Exercise details: Could you repeat, word for word, the stretch of rows from the line containing "Identify the location of menu-item-compress-zip: Compress" through the line containing "(360, 256).", leaving the pictures out?

Provided records:

──────────

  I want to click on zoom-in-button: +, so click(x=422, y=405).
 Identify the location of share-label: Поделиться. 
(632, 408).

──────────

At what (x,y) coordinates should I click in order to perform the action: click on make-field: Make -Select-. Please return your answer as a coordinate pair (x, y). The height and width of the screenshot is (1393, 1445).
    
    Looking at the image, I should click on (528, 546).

──────────

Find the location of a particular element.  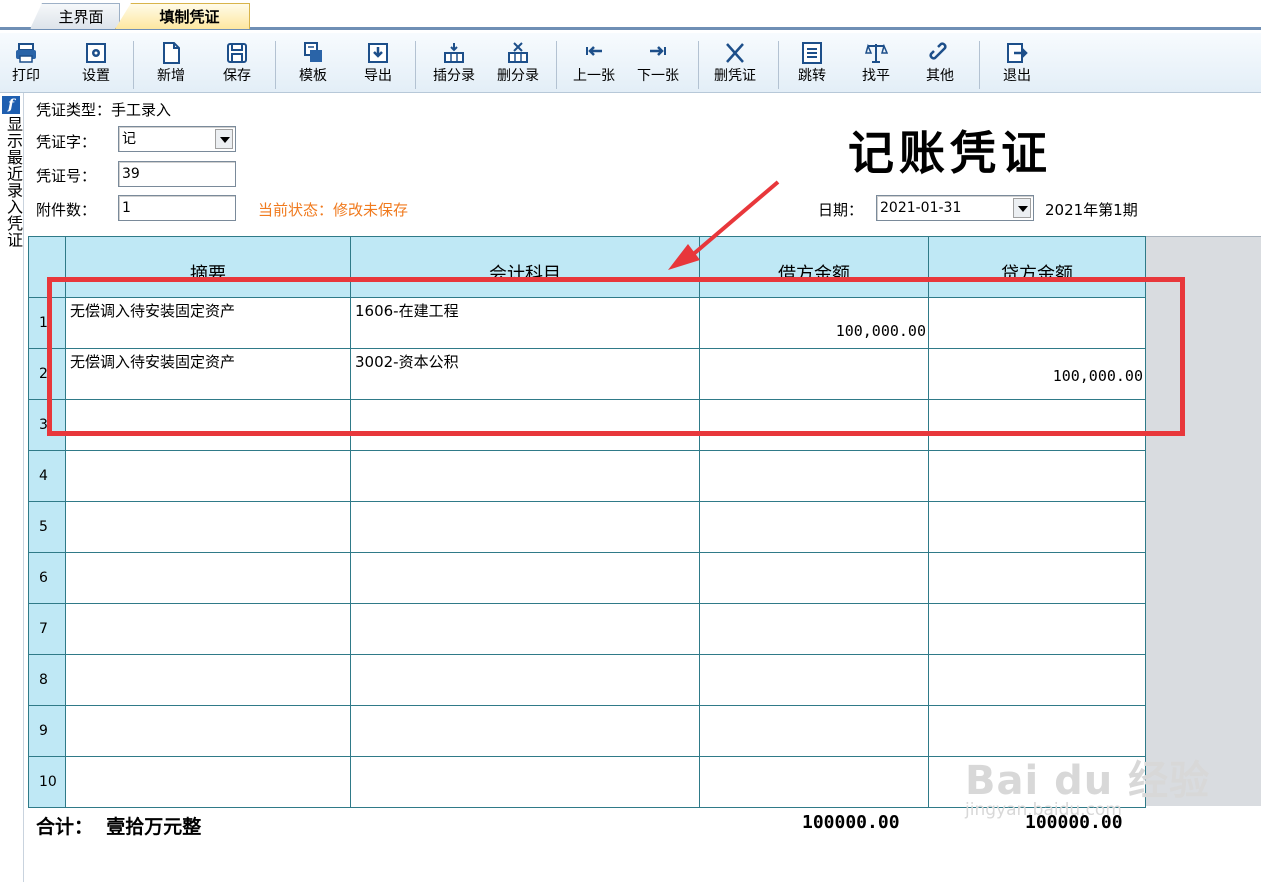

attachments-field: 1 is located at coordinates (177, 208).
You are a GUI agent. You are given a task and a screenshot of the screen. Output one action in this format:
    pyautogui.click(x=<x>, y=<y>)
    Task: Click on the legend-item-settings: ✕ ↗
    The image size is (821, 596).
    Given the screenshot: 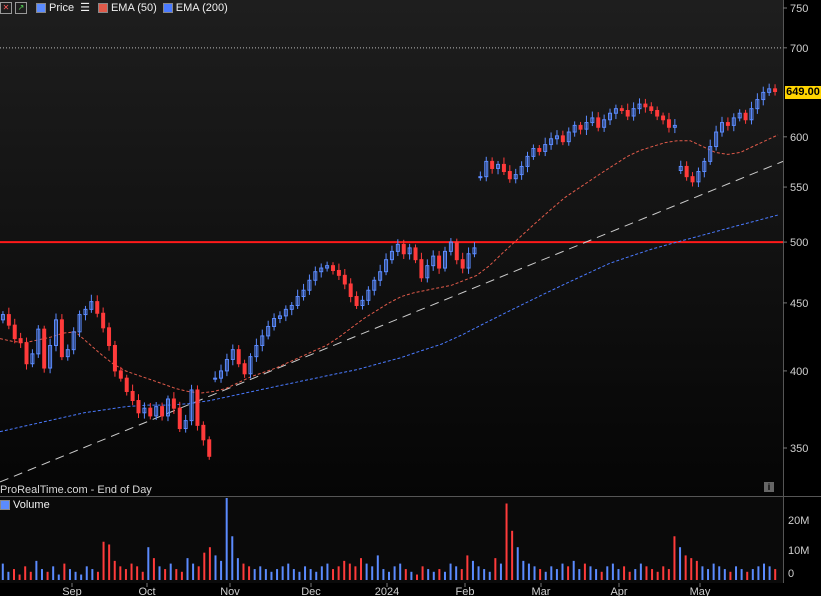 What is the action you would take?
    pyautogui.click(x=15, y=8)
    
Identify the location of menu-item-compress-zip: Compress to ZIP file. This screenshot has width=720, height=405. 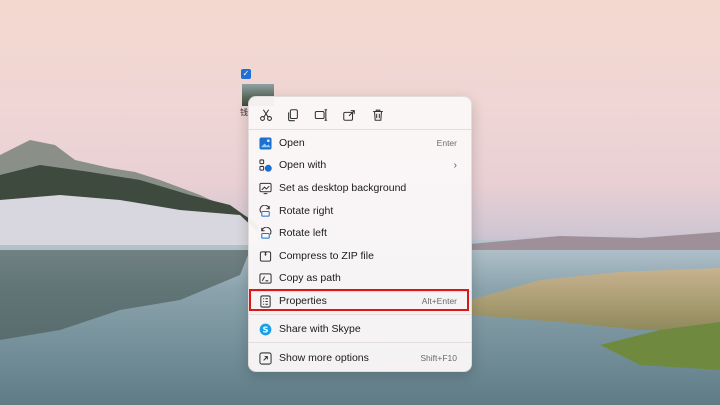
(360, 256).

──────────

Solution for this problem:
Identify the location of menu-item-compress-zip: Compress to ZIP file. This screenshot has width=720, height=405. 
(360, 256).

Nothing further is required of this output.